QGIS to describe the Cesena’s Wall

The ECAMPUS UNIVERSITY was created as an online University and recognized by the MIUR (Italian Ministry of Education, University and Research) by the Ministerial Decree of 30 January 2006. It was formed with the aim of providing access to university through its eLearning platform to young people, professionals, entrepreneurs, executives and business and cultural actors in order to contribute to the labor market. The headquarters, also known as Milan International Campus, or Campus of Novedrate, is located in the ex IBM training center of Novedrate (Como, Italy), on a campus in the quiet green Brianza.

The University has 5 Virtual faculties: Engineering, Economics, Psychology, Arts, Law. THE HISTORICAL MAPS AND THE QGIS PROJECT The City Wall characterizes the city of Cesena. Its scorpion shape divides the historic center from the newly zone.

The historical cartographic documents describe its evolution and its destructions. The QGIS program allow me to compare different historical maps, because it permit to transfer all the maps in the same Reference System, with the georeferencing plugin. As a reference the open layer Google Satellite and the open layer Open Street Map have been used to refer all the historical maps to the Reference System EPSG: 3857 (Web Mercator or Pseudo Mercator).

QGIS has been a fundamental tool to elaborate, analyze, compare these georeferenced maps through the vectorial layers or shapefiles, in which I memorized all the elements ofthe maps, such as roads, buildings, parks and gardens, City Wall, the ancient fortified towers and the ancient City Gates. I used puntual, linear and polygonal layers. I compared these layers through the analysis, research, geoprocessing, geometry and data management tools (Fig. 1).

Concept Map of the QGIS project

Fig. 1 Concept Map of the QGIS project

Using this tools, I got informations about:

  • The precision of the Leonardo Da Vinci’s topographic survey, realized in 1502, such as how many points of this survey are correct (Fig. 2);

  • The Cesena Wall’s Development from the Roman Age to the 15th Century;

  • The Cesena Wall’s Demolitions from the 19th Century to the Early 20th Century;

  • The morphological changes of the City Wall, such as the demolitions of its ancient fortified towers and its ancient City Gates;

  • The Cesena’s Urban Progress from the 16th Century to the Present;

Satellite Map overlapped with information

Fig. 2: Openlayer Google Satellite overlapped by the informations recorded in different layers: the present City Wall in black, the Leonardo Da Vinci’s topographic survey of the City Wall in orange, the Leonardo Da Vinci’s points of survey in yellow and the present ancient City Gates in red.

There are lots of QGIS tools, and I used some of these to create:

  • Links that connected each section of the linear layer of the present City Wall to photos, which represent the actual state of conservation;

  • A map of Cesena in the 19th Century through the print composer;

  • A 3D Model of Cesena with qgis2threejs plugin (Fig. 3);

Satellite Map overlapped with information

Fig. 3: The 3D model of the present City Wall and Cesena’s buildings inside and outside the Wall.

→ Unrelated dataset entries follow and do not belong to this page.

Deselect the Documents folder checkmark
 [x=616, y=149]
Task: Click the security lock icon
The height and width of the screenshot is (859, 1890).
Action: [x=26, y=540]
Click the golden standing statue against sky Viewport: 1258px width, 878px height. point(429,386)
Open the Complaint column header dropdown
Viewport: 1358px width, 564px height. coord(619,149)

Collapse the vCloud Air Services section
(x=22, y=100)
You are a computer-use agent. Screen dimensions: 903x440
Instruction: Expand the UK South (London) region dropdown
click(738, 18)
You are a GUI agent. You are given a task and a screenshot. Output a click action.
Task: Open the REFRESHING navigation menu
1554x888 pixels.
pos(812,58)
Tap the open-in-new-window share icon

The ancient fortified towers and the ancient City Gates are indicated.

Conclusion

The historical maps are important documents even if its precision cannot be compared to the precision of the actual cartographic document, and they are very communicative representations also for those who are not specialists on geographic representations. QGIS was the only means that allowed me to use the numerical content of the historical maps according to an effective and meaningful representation.

Bibliographic Index

The historical maps have been extracted by:

  • “Costruzione, alterazione e recupero del centro storico di Cesena”, Ballardini, Cantori, Pezzi, Righetti, Tossani, Bruno Ghigi Editore, 1977

  • “La cinta muraria di Cesena”, Pino Montalti, Edizioni Panini, 1986

The historical informations have been extracted by:

  • “La cartografia in Italia: nuovi metodi e nuovi strumenti dal Settecento ad Oggi”, Andrea Cantile, IGM Firenze, 2007

  • “Lineamenti di storia della cartografia italiana, volume secondo, dal Seicento al Novecento” Andrea Cantile, Geoweb, 2013

  • “I rilievi cartografici di Leonardo per Cesena ed Urbino contenuti nel manoscritto ‘L’ dell’Istituto di Francia”, Nando De Toni, G. Barbéra Editore, 1965

  • “La città da guerra”, Amelio Fara, Einaudi, 1993

  • “La cartografia dall’antichità fino al XVIII secolo”, Carlo Monti, Maggioli Editore, 2011

Author

Camilla Fabbri has a bachelor’s degree in Civil and Environmental Engineering. She has developed her dissertation on historical cartography of the Cesena Wall using the QGIS program with the Supervisor Alessandra Borghi, who is the University Teacher of Topography and Theoretical Mechanics of the bachelor’s degree in Civil and Environmental Engineering in the eCampus University.